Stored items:
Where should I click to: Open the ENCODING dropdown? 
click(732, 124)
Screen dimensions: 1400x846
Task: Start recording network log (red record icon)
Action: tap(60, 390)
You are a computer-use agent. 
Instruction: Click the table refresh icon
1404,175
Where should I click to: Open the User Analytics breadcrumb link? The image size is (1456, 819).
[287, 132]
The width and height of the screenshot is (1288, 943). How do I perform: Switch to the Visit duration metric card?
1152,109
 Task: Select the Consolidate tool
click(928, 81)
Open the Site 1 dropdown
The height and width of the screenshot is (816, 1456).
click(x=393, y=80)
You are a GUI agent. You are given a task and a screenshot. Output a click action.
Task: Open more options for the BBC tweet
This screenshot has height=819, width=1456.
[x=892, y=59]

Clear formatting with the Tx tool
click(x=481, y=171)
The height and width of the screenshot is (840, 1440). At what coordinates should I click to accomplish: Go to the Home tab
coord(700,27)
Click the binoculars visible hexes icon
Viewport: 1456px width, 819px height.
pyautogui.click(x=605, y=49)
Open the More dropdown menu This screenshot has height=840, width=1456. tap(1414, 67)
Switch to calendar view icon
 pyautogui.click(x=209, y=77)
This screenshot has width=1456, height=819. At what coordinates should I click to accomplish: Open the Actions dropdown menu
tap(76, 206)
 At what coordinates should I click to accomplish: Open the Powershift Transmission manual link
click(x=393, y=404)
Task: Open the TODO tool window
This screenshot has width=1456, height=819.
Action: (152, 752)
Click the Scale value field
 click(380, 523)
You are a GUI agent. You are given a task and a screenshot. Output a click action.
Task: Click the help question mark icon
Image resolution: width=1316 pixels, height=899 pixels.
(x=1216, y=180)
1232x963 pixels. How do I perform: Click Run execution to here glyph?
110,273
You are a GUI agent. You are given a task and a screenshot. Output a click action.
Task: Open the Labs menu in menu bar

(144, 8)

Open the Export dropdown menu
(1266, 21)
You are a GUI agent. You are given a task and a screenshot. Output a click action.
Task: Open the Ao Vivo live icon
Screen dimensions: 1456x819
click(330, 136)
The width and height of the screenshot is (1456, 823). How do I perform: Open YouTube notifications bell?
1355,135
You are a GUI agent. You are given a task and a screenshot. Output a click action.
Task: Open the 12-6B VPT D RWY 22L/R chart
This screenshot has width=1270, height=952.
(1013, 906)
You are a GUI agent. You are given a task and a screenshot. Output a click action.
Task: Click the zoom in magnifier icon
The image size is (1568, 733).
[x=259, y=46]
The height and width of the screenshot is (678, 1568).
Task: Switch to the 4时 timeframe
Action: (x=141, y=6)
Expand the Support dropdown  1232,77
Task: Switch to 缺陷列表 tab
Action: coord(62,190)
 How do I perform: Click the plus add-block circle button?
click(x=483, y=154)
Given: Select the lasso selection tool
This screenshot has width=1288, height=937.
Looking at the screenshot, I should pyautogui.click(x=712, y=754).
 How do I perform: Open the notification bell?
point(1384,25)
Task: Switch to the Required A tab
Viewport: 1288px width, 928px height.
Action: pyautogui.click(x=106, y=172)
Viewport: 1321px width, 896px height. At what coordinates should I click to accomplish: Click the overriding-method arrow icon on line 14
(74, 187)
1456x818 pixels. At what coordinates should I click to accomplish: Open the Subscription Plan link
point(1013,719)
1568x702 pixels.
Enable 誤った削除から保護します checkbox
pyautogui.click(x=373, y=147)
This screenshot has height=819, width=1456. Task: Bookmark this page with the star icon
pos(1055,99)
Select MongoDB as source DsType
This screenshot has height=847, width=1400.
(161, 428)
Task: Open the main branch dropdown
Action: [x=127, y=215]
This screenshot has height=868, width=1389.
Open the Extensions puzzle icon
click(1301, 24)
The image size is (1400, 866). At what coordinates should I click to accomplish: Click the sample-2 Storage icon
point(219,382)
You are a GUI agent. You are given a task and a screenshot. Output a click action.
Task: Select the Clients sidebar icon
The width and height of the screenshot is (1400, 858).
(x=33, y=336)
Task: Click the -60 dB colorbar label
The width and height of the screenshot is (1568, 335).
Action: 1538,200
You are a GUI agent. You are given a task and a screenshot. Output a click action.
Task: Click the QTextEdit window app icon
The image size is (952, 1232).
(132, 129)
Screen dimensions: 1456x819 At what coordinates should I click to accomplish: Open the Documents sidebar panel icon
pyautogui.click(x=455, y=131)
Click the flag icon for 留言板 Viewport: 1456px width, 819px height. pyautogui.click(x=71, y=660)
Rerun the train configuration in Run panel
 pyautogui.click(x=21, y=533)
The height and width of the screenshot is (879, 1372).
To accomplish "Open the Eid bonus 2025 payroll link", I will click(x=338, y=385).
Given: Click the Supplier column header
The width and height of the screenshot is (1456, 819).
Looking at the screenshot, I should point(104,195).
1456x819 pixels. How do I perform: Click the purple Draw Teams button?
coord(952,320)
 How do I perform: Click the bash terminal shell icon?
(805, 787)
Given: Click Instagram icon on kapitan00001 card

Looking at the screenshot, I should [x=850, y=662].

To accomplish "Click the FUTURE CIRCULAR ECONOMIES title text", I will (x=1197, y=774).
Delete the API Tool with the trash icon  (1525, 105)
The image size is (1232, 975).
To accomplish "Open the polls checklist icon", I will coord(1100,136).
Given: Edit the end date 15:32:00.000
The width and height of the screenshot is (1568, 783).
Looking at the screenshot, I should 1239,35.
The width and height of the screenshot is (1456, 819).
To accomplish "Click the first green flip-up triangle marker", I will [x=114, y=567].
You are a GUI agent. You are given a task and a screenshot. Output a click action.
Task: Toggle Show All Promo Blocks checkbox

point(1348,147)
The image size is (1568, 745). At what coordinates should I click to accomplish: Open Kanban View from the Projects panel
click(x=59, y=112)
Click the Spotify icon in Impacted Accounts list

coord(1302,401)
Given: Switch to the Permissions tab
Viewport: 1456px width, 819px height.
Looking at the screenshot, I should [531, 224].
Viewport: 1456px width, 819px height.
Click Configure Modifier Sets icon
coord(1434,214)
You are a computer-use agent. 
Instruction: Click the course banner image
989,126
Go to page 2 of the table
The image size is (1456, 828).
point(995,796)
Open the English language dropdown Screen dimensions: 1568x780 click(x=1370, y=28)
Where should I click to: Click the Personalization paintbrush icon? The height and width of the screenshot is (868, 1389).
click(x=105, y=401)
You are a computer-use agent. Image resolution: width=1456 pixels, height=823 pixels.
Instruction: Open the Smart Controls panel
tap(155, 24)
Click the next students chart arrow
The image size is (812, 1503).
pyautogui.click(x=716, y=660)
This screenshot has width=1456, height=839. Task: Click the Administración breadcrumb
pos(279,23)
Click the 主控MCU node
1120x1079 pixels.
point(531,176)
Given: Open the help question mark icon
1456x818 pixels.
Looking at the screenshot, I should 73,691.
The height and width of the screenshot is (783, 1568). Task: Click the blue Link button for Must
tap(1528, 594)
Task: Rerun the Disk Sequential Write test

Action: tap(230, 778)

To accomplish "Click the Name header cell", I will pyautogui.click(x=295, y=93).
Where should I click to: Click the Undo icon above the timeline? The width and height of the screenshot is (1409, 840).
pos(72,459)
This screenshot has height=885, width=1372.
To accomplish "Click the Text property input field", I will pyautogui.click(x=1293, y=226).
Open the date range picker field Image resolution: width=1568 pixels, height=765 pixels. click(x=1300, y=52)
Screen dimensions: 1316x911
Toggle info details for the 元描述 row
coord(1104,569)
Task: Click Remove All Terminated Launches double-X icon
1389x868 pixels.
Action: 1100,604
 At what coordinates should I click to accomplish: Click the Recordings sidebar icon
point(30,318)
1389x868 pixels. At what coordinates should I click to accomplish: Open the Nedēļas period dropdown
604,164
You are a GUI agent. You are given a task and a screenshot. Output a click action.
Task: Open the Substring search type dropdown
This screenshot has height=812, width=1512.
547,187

* [Problem to work on]:
Take the lines above from the one containing "1568x702 pixels." to the one containing "The height and width of the screenshot is (879, 1372)." and retype them exactly, both ends included, with nothing added.

* [Solved exercise]:
1568x702 pixels.
Enable 誤った削除から保護します checkbox
pyautogui.click(x=373, y=147)
This screenshot has height=819, width=1456. Task: Bookmark this page with the star icon
pos(1055,99)
Select MongoDB as source DsType
This screenshot has height=847, width=1400.
(161, 428)
Task: Open the main branch dropdown
Action: [x=127, y=215]
This screenshot has height=868, width=1389.
Open the Extensions puzzle icon
click(1301, 24)
The image size is (1400, 866). At what coordinates should I click to accomplish: Click the sample-2 Storage icon
point(219,382)
You are a GUI agent. You are given a task and a screenshot. Output a click action.
Task: Select the Clients sidebar icon
The width and height of the screenshot is (1400, 858).
(x=33, y=336)
Task: Click the -60 dB colorbar label
The width and height of the screenshot is (1568, 335).
Action: 1538,200
You are a GUI agent. You are given a task and a screenshot. Output a click action.
Task: Click the QTextEdit window app icon
The image size is (952, 1232).
(132, 129)
Screen dimensions: 1456x819 At what coordinates should I click to accomplish: Open the Documents sidebar panel icon
pyautogui.click(x=455, y=131)
Click the flag icon for 留言板 Viewport: 1456px width, 819px height. pyautogui.click(x=71, y=660)
Rerun the train configuration in Run panel
 pyautogui.click(x=21, y=533)
The height and width of the screenshot is (879, 1372).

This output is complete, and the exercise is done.